Tuesday, June 27, 2006

A Manhattanite in Heidelberg...

Woody Allen comes across Nietzsche’s diet book in Heidelberg and you can almost expect a deliciously crisp extra light scoop of cynicism.
"- Among the pre-Socratics, it was Zeno who held that weight was an illusion and that no matter how much a man ate he would always be only half as fat as the man who never does push-ups.
- The quest for an ideal body obsessed the Athenians, and in a lost play by Aeschylus Clytemnestra breaks her vow never to snack between meals and tears out her eyes when she realizes she no longer fits into her bathing suit.
- Dining out was frowned upon by the Church and valet parking was a sin.
- Fourteenth-century religious paintings first depicted scenes of damnation in which the overweight wandered hell, condemned to salads and yogurt.
- Descartes divided mind and body in two, so that the body could gorge itself while the mind thought, who cares, it’s not me. The great question of philosophy remains: If life is meaningless, what can be done about alphabet soup?
- Not only is our time on earth limited but most kitchens close at ten.
- Once munching, Schopenhauer held, the human will cannot resist further munching, and the result is a universe with crumbs over everything.
- Order like you are ordering for every human being on earth, Kant advises, but what if the man next to you doesn’t eat guacamole?
- In the end, of course, there are no moral foods, unless we count soft-boiled eggs".

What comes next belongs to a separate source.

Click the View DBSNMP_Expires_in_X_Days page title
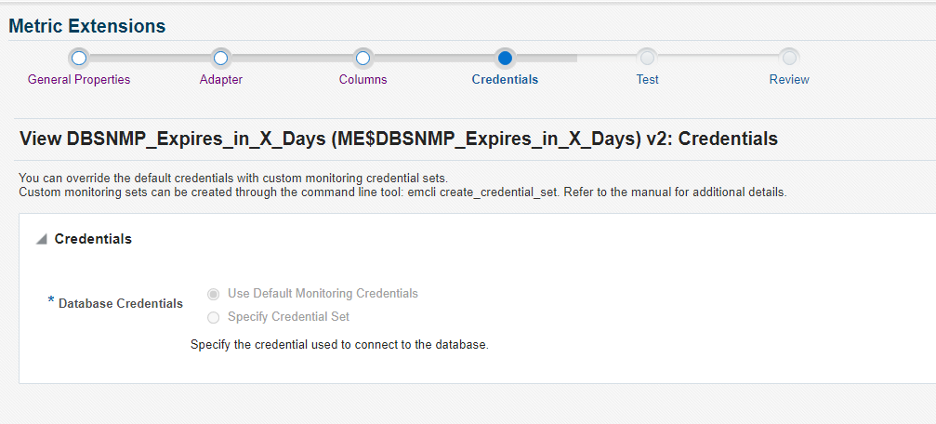This screenshot has width=936, height=424. click(x=398, y=138)
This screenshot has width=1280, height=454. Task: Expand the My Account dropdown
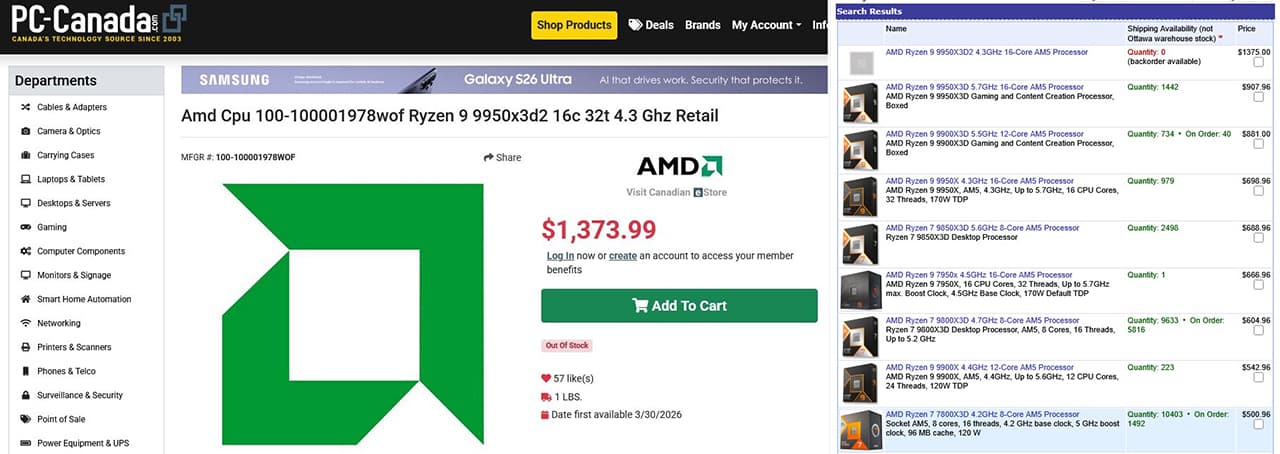point(766,25)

Nietzsche’s meals were meals for the Superman, with the death of God anything is permitted.

(Pic, Heidelberg by the Neckar river)


Zee said...

Interesting post. I wonder what you would say about the scandinavian "smorgasbord" - how does that fit in?
Is it related to Kirkegaards pessimism that you never can find what you really are looking for?

_z. said...

If life was meaningless, the alphabet soup wouldn't exist. You won't be able to eat, and your dilemma would be resolved.
If you can't eat, you don't exist shouts Descartes.
Newton throws his apple at him, and Camus tells him to shut the f. up.
Da Vinci is asking them to be patient. He is sketching the real proportions of a human being. You have to eat, or abstain from eating in order to reach these godly proportions.

But God is dead... what godly proportions…
Well then at least get those proportions so you’ll look beautiful. You can have more sex affirms Freud.
Here we go again with this guy.

I watched Superman yesterday, it sucked. But I ate a big fat bag of pop-corn and butter, and of course a Diet-Coke.

_z. said...

by the way in Superman yesterday, there came a Nietzscheian moment with the 2 newspapers printed and ready (you'll know what I am talking about if you see the movie, and if you don't, you won't be missing anything at all).

Mirvat said...

zee, a smorgasbord-- as long as you skip dessert.
kirkegaard's self seperation from the world takes us back to descartes' who cares, it's not about them, it's about me!

_z. interesting, the vitruvian will never lose his perfect proportions but ease up on the butter there.
superman, funny i was just saying 5 min ago that it's too soon for another superman. i don't think i'll see it. not on top of my list.

Anonymous said...

Really amazing! Useful information. All the best.